Set out exactly, line by line, the stretch of data below that begins at the line containing "Mixers (171, 2434)" and ends at the line containing "Download brochures (415, 2456)", with both ends kept.
───── Supplied entries ─────
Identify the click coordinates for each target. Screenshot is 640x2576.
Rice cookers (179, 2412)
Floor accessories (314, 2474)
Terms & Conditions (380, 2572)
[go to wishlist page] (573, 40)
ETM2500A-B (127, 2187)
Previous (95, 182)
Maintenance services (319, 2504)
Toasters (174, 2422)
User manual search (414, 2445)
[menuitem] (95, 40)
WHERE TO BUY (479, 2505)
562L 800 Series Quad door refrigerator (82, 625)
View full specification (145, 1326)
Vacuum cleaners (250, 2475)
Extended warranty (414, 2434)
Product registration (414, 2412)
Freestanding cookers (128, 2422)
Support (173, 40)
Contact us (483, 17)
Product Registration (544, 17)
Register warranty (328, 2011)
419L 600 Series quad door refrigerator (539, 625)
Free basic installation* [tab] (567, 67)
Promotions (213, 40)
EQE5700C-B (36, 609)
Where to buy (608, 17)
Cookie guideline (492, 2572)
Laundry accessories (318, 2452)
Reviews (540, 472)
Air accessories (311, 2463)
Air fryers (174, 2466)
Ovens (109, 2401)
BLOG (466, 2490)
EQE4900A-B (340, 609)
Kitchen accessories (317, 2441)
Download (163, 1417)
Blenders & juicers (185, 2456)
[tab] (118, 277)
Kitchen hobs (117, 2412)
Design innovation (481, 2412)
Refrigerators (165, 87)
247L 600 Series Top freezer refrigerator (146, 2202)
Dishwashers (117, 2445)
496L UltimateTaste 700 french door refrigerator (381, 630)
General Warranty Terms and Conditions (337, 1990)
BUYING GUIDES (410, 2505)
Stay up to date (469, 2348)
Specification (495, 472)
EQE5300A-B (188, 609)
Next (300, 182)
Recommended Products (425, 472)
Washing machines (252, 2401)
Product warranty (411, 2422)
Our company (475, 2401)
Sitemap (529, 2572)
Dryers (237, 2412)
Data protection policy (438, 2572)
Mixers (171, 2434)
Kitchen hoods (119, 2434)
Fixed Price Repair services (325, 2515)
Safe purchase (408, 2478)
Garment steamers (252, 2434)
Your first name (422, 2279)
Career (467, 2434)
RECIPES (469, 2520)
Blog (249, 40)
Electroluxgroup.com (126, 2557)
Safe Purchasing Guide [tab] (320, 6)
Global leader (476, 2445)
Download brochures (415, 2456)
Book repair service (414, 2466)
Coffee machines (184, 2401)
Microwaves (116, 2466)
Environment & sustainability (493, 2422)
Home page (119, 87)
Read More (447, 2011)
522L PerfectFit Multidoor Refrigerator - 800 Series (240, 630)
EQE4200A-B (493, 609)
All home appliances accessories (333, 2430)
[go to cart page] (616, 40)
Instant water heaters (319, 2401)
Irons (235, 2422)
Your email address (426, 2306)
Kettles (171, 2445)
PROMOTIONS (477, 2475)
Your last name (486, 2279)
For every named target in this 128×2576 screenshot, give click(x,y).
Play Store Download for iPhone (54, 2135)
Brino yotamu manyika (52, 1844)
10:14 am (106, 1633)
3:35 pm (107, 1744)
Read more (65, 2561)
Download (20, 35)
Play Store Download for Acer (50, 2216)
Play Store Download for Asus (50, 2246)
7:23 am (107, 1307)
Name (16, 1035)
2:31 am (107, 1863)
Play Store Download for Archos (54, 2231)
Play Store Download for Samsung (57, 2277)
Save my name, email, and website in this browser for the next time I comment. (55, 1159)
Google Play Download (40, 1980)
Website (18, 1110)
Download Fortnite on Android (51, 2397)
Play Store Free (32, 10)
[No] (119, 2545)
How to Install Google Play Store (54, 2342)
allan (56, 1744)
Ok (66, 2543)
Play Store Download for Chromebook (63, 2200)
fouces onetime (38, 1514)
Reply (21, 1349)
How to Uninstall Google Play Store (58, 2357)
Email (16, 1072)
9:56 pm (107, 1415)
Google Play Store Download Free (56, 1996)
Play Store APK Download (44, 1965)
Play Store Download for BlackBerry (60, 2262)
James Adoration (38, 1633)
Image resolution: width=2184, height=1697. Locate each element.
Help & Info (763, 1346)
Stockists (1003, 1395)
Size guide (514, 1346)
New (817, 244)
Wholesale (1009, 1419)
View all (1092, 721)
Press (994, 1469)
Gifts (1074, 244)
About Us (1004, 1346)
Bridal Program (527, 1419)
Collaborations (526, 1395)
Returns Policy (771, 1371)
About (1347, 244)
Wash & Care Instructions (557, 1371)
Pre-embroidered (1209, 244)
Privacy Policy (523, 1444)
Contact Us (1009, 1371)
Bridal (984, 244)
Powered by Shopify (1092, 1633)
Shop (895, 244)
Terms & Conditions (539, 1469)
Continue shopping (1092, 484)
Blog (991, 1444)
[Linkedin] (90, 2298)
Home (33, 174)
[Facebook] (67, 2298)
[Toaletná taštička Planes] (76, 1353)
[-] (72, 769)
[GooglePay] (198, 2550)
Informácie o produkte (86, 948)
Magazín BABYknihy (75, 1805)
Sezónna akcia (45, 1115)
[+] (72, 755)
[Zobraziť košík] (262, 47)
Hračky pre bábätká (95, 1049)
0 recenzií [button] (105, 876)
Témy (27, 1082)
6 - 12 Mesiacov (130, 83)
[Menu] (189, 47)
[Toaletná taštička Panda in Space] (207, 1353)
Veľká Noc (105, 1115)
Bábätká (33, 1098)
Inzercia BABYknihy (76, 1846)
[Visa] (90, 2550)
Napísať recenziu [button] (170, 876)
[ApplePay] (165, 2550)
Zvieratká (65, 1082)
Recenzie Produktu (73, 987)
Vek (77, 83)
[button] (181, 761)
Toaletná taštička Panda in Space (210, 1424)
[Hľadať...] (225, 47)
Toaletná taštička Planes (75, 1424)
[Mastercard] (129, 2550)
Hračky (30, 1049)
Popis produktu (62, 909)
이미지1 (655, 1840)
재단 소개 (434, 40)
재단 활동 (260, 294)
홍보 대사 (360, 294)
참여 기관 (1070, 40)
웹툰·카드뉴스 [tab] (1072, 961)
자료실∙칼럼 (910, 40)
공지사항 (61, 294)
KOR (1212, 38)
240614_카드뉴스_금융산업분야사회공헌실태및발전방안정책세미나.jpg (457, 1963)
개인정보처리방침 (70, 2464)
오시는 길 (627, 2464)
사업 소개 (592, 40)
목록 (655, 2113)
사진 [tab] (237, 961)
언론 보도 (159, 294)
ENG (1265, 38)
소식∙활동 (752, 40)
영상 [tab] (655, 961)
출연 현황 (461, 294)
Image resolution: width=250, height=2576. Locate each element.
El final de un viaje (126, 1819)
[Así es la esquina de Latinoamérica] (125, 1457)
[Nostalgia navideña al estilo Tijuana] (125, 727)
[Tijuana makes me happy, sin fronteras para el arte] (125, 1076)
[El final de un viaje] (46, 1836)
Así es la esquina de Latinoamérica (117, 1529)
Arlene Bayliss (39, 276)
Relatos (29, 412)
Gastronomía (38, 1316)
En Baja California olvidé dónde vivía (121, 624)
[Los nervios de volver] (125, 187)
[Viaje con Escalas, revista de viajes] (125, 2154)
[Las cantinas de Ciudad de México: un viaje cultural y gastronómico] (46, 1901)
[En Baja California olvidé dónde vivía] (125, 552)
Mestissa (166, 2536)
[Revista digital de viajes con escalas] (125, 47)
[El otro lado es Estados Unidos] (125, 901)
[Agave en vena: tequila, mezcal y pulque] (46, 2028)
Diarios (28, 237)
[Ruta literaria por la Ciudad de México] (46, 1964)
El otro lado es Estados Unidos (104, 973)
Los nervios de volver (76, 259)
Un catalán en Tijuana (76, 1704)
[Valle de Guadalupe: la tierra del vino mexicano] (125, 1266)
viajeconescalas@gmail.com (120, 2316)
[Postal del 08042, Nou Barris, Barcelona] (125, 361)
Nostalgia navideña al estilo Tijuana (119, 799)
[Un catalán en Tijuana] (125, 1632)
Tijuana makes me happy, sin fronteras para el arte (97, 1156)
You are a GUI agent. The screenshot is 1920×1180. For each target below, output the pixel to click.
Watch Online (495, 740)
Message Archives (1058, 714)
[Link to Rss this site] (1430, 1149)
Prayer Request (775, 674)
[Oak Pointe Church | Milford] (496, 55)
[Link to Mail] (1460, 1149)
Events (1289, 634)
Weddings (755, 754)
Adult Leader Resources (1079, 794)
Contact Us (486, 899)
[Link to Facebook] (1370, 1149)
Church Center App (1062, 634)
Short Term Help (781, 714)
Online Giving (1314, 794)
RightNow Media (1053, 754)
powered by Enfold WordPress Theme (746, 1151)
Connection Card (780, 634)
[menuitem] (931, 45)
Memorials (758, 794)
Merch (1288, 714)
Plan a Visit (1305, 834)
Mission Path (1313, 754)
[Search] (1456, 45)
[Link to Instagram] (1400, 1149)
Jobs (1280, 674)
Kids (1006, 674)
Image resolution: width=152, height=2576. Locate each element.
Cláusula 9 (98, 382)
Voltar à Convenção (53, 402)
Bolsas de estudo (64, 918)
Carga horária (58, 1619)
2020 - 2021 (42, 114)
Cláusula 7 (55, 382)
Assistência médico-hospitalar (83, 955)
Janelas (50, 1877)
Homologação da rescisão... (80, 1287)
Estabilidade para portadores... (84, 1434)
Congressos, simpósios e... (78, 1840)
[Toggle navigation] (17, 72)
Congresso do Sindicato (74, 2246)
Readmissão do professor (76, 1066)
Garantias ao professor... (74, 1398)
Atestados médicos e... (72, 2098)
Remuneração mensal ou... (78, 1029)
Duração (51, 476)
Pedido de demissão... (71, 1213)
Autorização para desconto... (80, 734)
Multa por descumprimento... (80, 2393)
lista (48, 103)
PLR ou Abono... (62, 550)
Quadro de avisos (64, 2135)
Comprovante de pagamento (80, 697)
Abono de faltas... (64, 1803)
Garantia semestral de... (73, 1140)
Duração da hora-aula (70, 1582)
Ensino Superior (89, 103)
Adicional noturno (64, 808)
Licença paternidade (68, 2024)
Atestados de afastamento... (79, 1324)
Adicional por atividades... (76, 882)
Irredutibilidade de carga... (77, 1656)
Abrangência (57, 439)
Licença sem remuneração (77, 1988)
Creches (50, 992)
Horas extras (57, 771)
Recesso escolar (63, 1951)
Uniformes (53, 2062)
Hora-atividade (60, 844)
─────
**Written answer:**
Mixers (171, 2434)
Kitchen hoods (119, 2434)
Fixed Price Repair services (325, 2515)
Safe purchase (408, 2478)
Garment steamers (252, 2434)
Your first name (422, 2279)
Career (467, 2434)
RECIPES (469, 2520)
Blog (249, 40)
Electroluxgroup.com (126, 2557)
Safe Purchasing Guide [tab] (320, 6)
Global leader (476, 2445)
Download brochures (415, 2456)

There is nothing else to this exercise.